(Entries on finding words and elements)

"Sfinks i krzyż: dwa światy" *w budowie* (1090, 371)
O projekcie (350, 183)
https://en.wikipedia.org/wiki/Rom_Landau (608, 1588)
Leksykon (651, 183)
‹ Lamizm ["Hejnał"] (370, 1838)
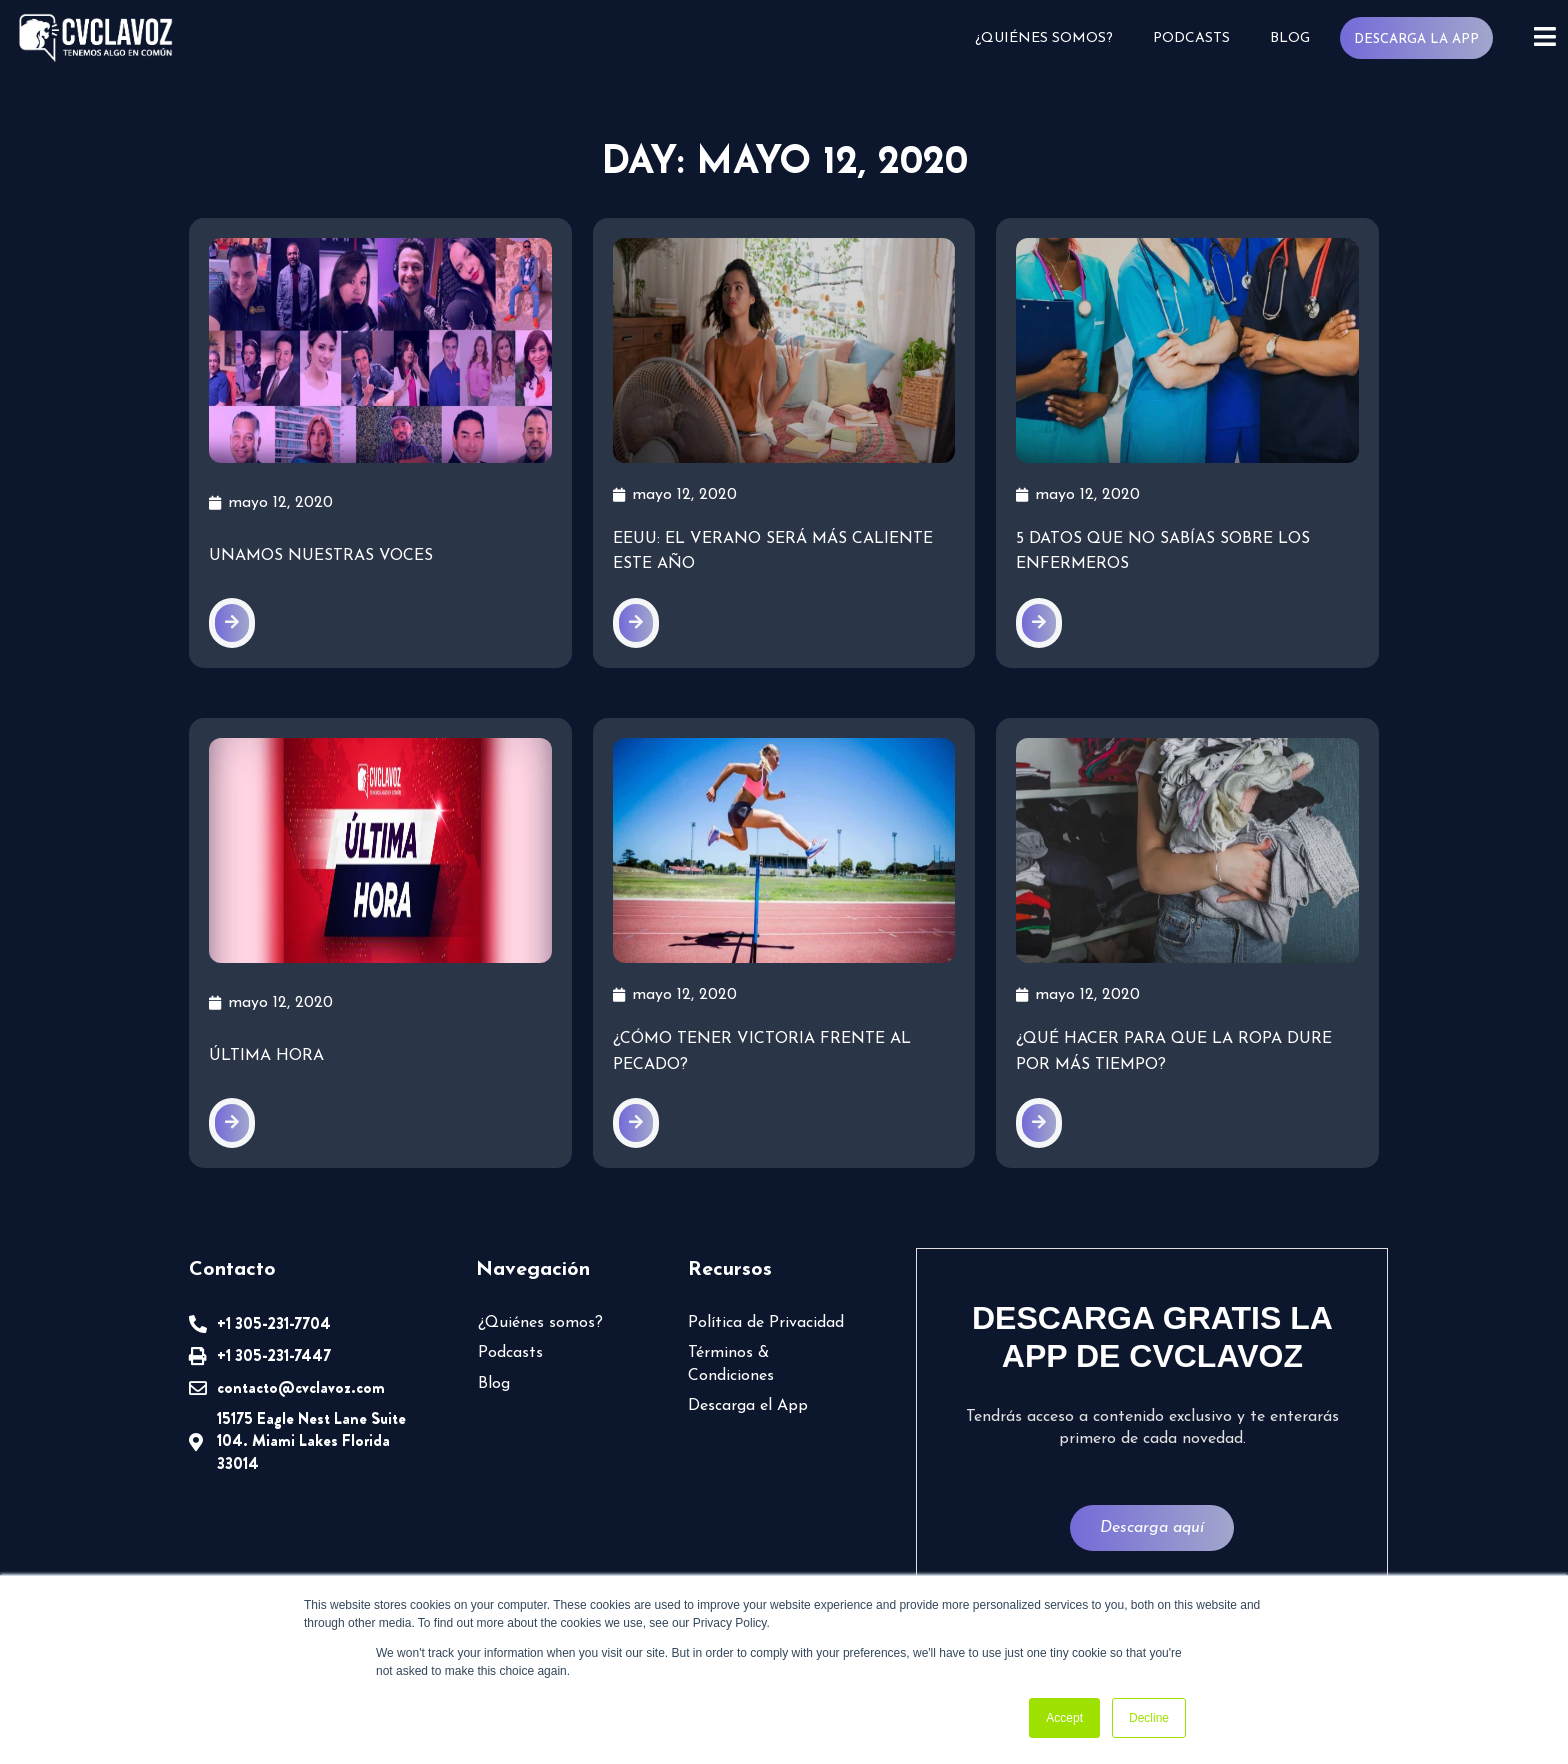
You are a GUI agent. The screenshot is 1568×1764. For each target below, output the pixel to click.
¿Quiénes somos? (1044, 38)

Task to complete: Present all of the records above as a numbered list, skipping blank lines and leaving out the pictures.

Answer:
1. "Sfinks i krzyż: dwa światy" *w budowie* (1090, 371)
2. O projekcie (350, 183)
3. https://en.wikipedia.org/wiki/Rom_Landau (608, 1588)
4. Leksykon (651, 183)
5. ‹ Lamizm ["Hejnał"] (370, 1838)
6. You are a GUI agent. The screenshot is 1568×1764. For each target below, output the pixel to click.
7. ¿Quiénes somos? (1044, 38)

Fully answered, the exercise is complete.